[Task directions] Within the records that follow, find every line containing the string "estrenan". Copy those lines.

Start of Extracted records

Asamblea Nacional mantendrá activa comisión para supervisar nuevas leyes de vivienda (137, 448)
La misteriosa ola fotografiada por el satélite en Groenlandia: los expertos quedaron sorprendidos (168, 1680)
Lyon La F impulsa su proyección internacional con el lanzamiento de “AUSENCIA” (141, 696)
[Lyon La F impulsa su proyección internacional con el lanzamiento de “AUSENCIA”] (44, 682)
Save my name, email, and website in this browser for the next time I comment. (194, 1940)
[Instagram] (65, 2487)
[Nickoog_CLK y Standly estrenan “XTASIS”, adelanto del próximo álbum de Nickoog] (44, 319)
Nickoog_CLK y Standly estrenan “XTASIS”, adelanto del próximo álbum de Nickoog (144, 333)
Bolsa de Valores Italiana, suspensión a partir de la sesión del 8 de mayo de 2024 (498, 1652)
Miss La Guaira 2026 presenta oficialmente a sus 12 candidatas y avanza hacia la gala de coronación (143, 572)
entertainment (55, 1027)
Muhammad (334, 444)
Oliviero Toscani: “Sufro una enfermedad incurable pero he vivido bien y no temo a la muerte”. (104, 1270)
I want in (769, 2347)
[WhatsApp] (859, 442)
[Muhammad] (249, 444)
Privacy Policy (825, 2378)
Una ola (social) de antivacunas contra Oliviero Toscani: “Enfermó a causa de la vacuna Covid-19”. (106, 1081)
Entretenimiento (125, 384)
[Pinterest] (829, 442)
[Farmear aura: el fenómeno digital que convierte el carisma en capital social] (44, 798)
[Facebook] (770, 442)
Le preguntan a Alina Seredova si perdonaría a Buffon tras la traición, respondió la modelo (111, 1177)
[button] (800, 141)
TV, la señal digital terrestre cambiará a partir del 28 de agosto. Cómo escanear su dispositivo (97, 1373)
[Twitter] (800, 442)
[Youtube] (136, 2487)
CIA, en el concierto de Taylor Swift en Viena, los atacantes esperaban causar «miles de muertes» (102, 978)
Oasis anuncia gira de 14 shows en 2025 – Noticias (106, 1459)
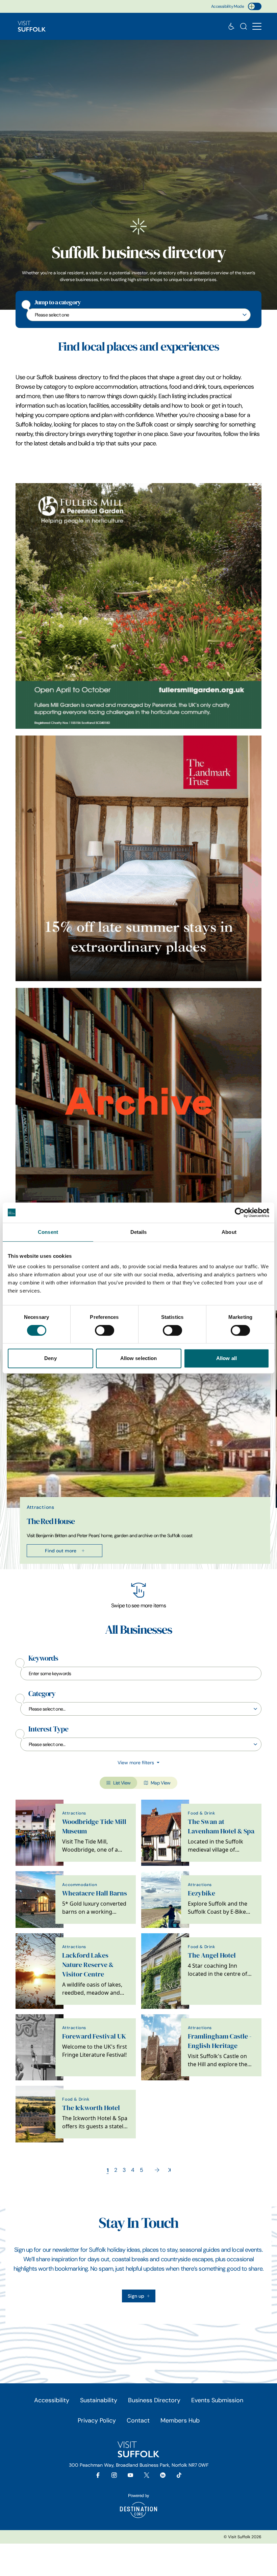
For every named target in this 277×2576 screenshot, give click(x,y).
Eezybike (201, 1893)
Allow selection (138, 1358)
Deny (50, 1358)
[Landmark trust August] (138, 858)
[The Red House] (138, 1111)
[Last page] (169, 2170)
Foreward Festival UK (94, 2036)
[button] (256, 26)
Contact (138, 2420)
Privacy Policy (97, 2420)
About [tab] (229, 1232)
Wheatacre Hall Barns (94, 1893)
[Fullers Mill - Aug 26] (138, 606)
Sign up (136, 2296)
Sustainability (98, 2400)
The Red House (50, 1521)
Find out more (60, 1551)
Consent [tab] (48, 1232)
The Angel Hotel (212, 1955)
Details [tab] (138, 1232)
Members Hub (180, 2420)
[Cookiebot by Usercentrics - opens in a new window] (239, 1213)
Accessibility (51, 2400)
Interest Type (48, 1729)
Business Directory (154, 2400)
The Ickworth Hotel (91, 2108)
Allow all (226, 1358)
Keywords (43, 1658)
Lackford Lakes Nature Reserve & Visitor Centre (88, 1964)
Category (41, 1693)
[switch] (104, 1330)
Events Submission (217, 2400)
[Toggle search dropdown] (243, 26)
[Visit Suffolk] (32, 26)
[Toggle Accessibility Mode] (254, 6)
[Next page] (157, 2170)
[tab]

End of Extracted records

[Exercise result]
[Nickoog_CLK y Standly estrenan “XTASIS”, adelanto del próximo álbum de Nickoog] (44, 319)
Nickoog_CLK y Standly estrenan “XTASIS”, adelanto del próximo álbum de Nickoog (144, 333)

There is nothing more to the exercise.